Modern software is increasingly complex, made up of hundreds or thousands of open source components, hidden away in deeply-nested dependency trees. Just how much do we know about these open source components that are an integral part of our products? What are the risks associated with their usage, and our exposure? As an industry, our solution is to build up a robust defense against these perils. Security scans, licence checkers - these help create a walled-garden, but ultimately harms the wider open source ecosystem. In this talk Colin will take a deep dive into a popular open source software product, scrutinising its dependencies and software supply chain. We’ll look at where this code comes from, who authored it and how it is distributed. A key factor contributing to the 2008 financial crisis was our hidden and unwitting exposure to the failing subprime mortgage market. In the recovery from the crash, it took a concentrated effort to identify and unpick the layers of abstraction that hid this exposure. There are certainly parallels to be drawn with the complexity and exposure with open source software.

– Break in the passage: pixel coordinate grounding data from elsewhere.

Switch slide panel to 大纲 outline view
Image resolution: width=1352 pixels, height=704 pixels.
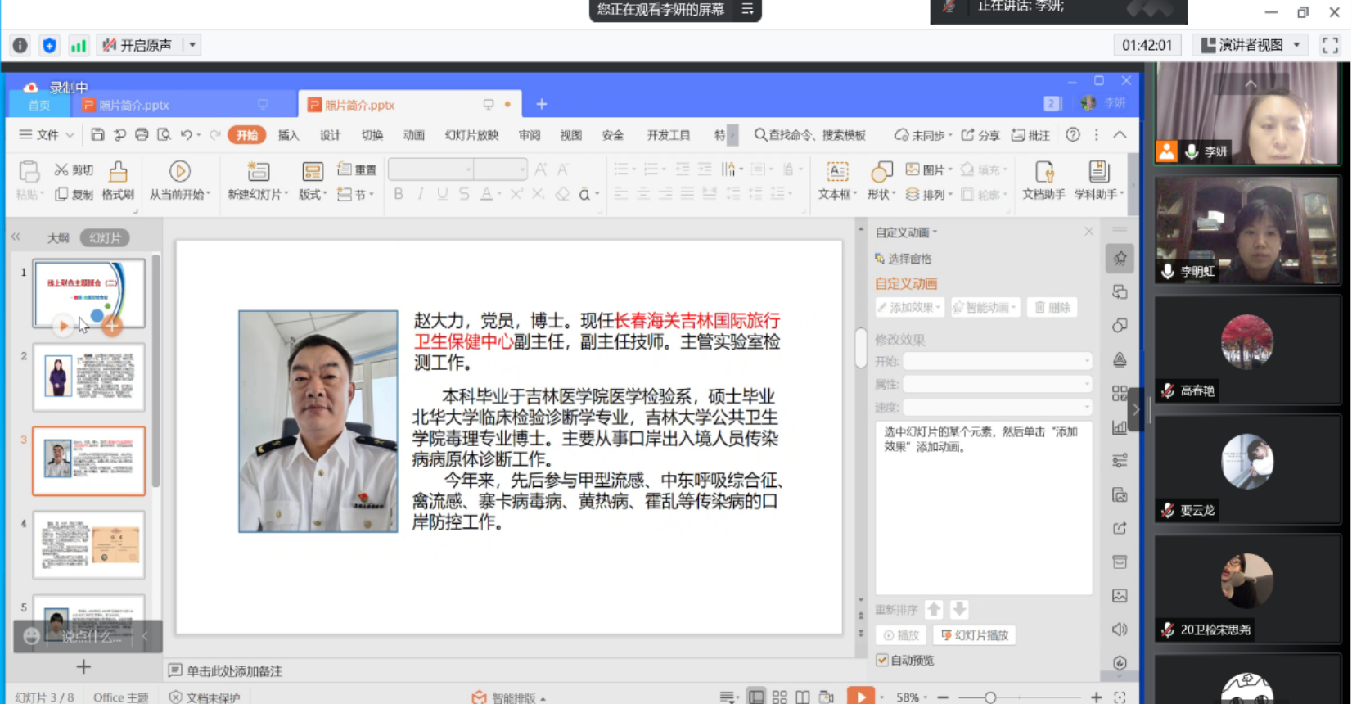point(58,238)
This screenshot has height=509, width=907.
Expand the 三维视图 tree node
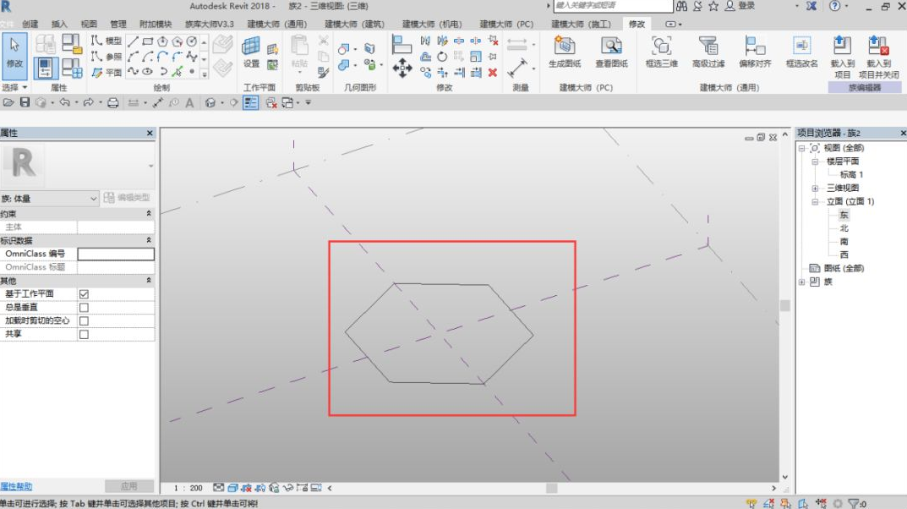815,188
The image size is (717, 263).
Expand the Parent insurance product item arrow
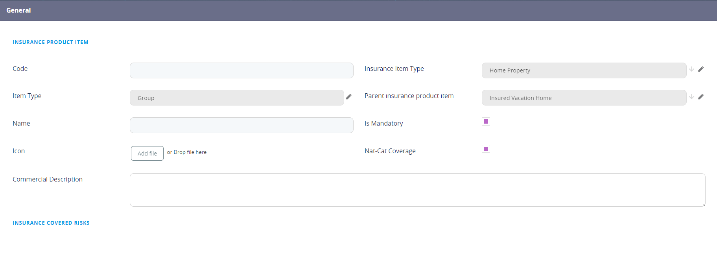tap(691, 97)
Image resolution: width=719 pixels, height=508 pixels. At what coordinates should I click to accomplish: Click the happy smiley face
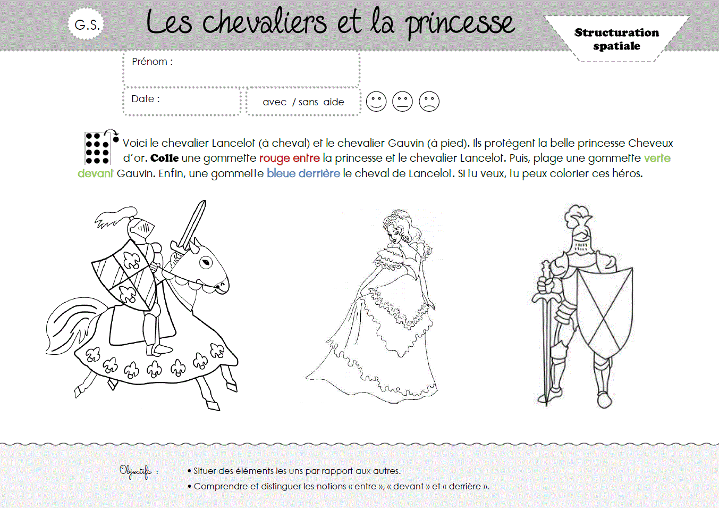[376, 101]
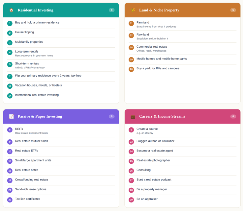Click the chart icon in Passive & Paper Investing
The width and height of the screenshot is (243, 211).
(x=11, y=116)
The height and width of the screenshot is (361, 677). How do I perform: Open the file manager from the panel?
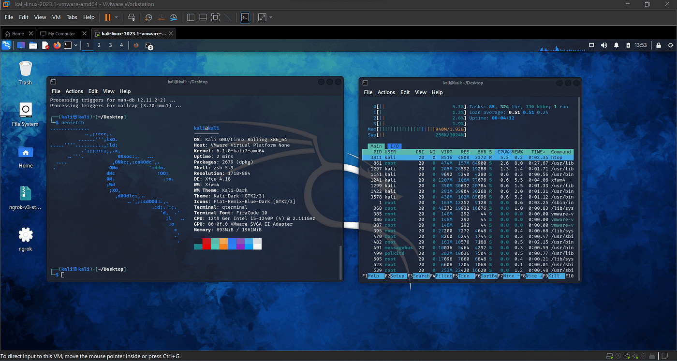pyautogui.click(x=33, y=45)
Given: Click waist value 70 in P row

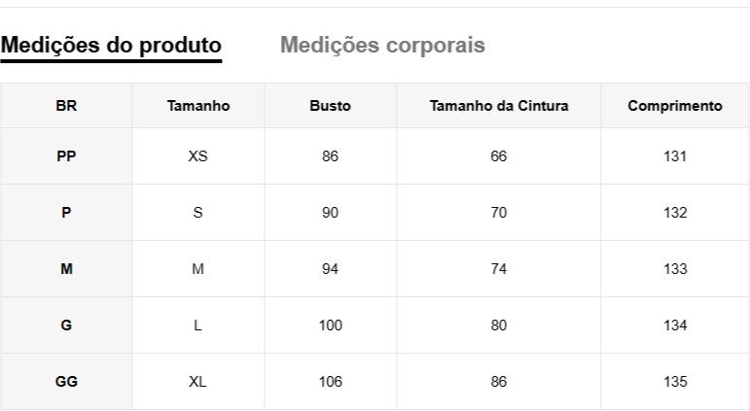Looking at the screenshot, I should coord(499,213).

And much like the financial crash, there is no simple solution!
I am CTO at Scott Logic and am a prolific technical author, blogger and speaker on a range of technologies.
My blog includes posts on a wide range of topics, including WebAssembly, HTML5 / JavaScript and data visualisation with D3 and d3fc. You'll also find a whole host of posts about previous technology interests including iOS, Swift, WPF and Silverlight.
I'm board member of FINOS, which is encouraging open source collaboration in the financial sector. I'm also very active on GitHub, contributing to a number of different projects.